Pointing material for screenshots and pages:
— START —

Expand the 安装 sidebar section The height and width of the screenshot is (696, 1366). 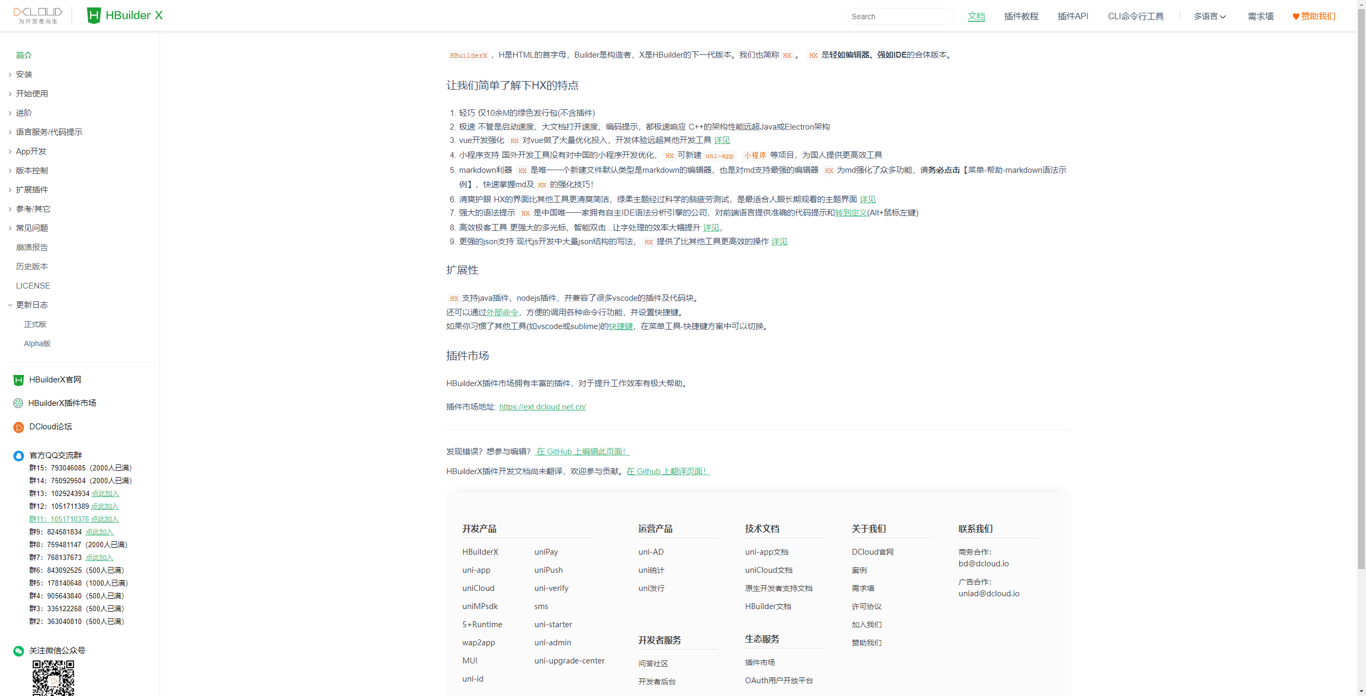point(23,74)
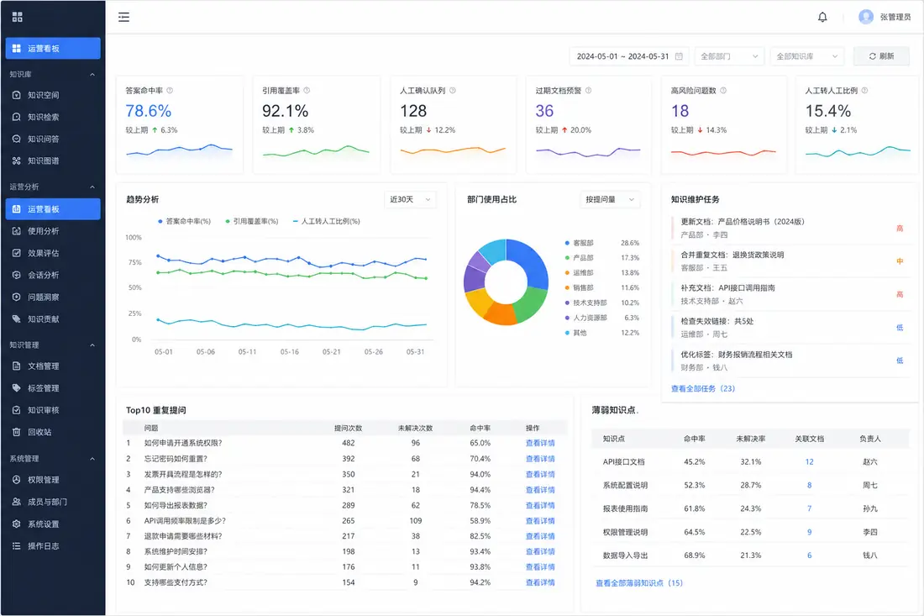Click the info icon beside 答案命中率
Viewport: 924px width, 616px height.
click(x=170, y=90)
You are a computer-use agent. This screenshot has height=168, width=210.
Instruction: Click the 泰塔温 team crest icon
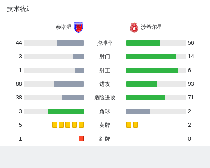tap(78, 27)
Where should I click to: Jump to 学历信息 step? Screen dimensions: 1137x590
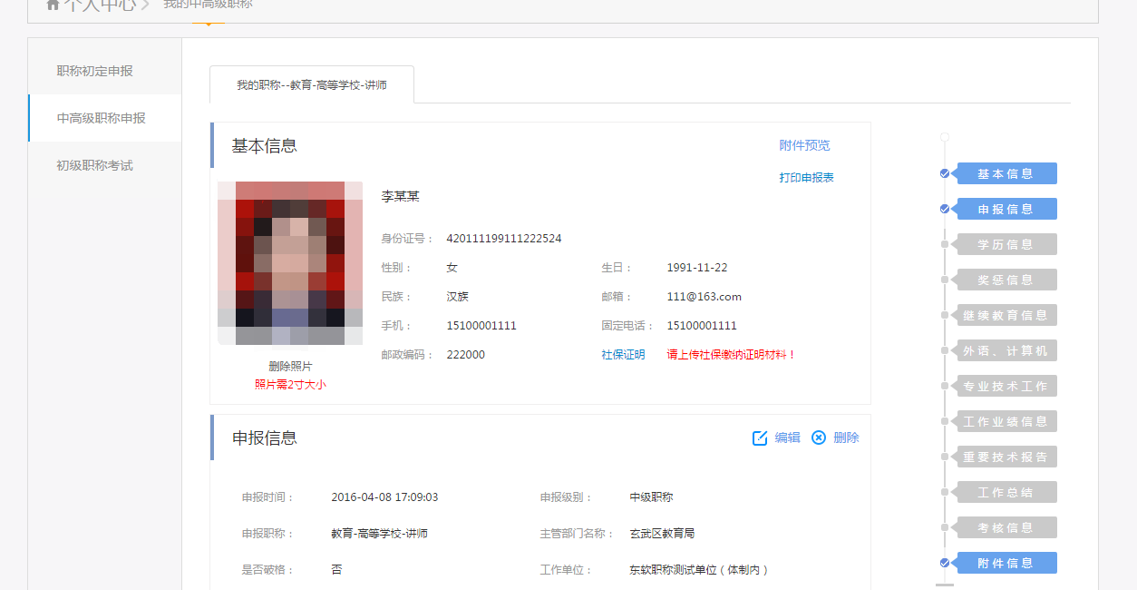coord(1006,244)
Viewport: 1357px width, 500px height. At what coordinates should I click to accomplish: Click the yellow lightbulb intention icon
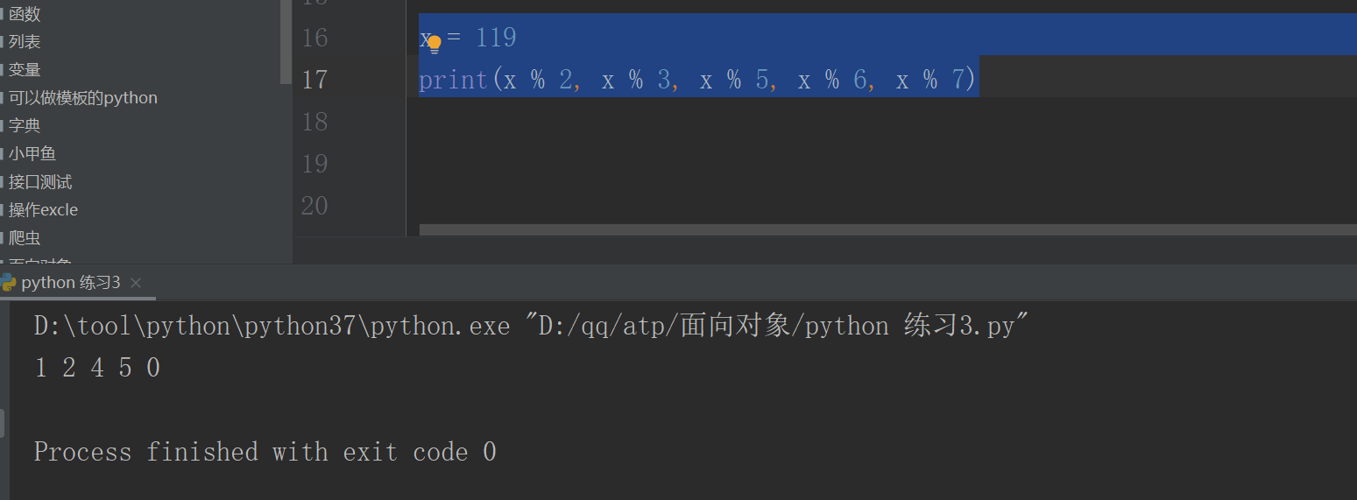[x=434, y=45]
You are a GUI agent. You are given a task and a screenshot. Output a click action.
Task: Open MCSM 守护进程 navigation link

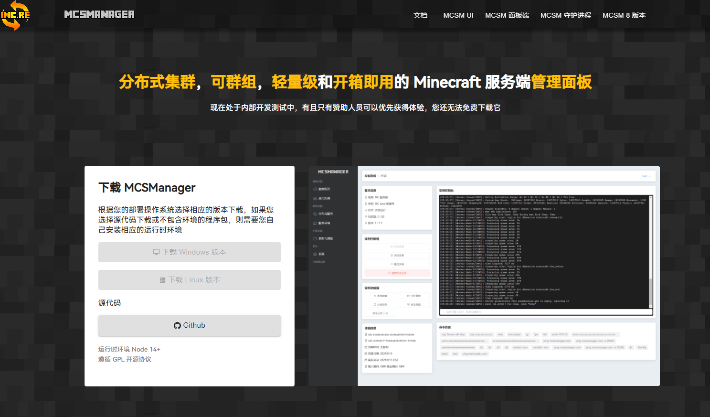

— END —

Rewrite the lines of the material as a numbered list, from the line containing "You are a GUI" through the end of the material, inclusive. Omit blank lines and pictures.

Task result:
1. You are a GUI agent. You are given a task and a screenshot. Output a click action.
2. Task: Open MCSM 守护进程 navigation link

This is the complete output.